Source text »
Moving on along with these Project Euler problems, Problem 4 states this:

`A palindromic number reads the same both ways. The largest palindrome made from the product of two 2-digit numbers is 9009 = 91 × 99.`

Find the largest palindrome made from the product of two 3-digit numbers.

This just reeks of a brute force method. But that is fine. I don't think it will be that strenuous.

First we need a function that determines if a computed number is a palindrome. This is what I came up with:

public bool IsPalindromic(string item)

{

return item.SequenceEqual(item.Reverse());

}

Here we will take in a string representation of a number (or anything really) and use the handy 'SequenceEqual' and 'Reverse' extension methods. Now I actually read somewhere that the 'Reverse' method bogs down performance more than using any other method, but it wasn't enough to affect my performance so I kept it just because it is short and concise.

Now we have to iterate through all the possibilities and check if the given product is a palindrome. There are two ways I can do this:

Lambda:

return Enumerable.Range(100, 900)

What to produce » Could you write out the Project Euler post above again, starting with "return item.SequenceEqual(item.Reverse());" and going on through "short and concise.", swapping "handy" for "convenient"?

Information supplied »

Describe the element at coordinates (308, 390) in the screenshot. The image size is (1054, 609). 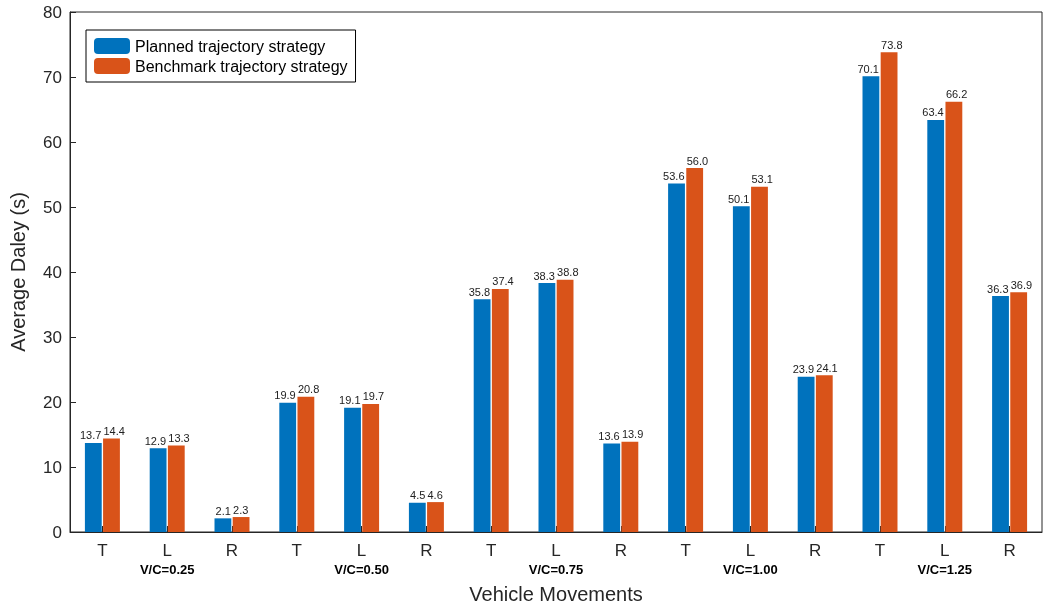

Answer to the exercise »
return item.SequenceEqual(item.Reverse());

}

Here we will take in a string representation of a number (or anything really) and use the convenient 'SequenceEqual' and 'Reverse' extension methods. Now I actually read somewhere that the 'Reverse' method bogs down performance more than using any other method, but it wasn't enough to affect my performance so I kept it just because it is short and concise.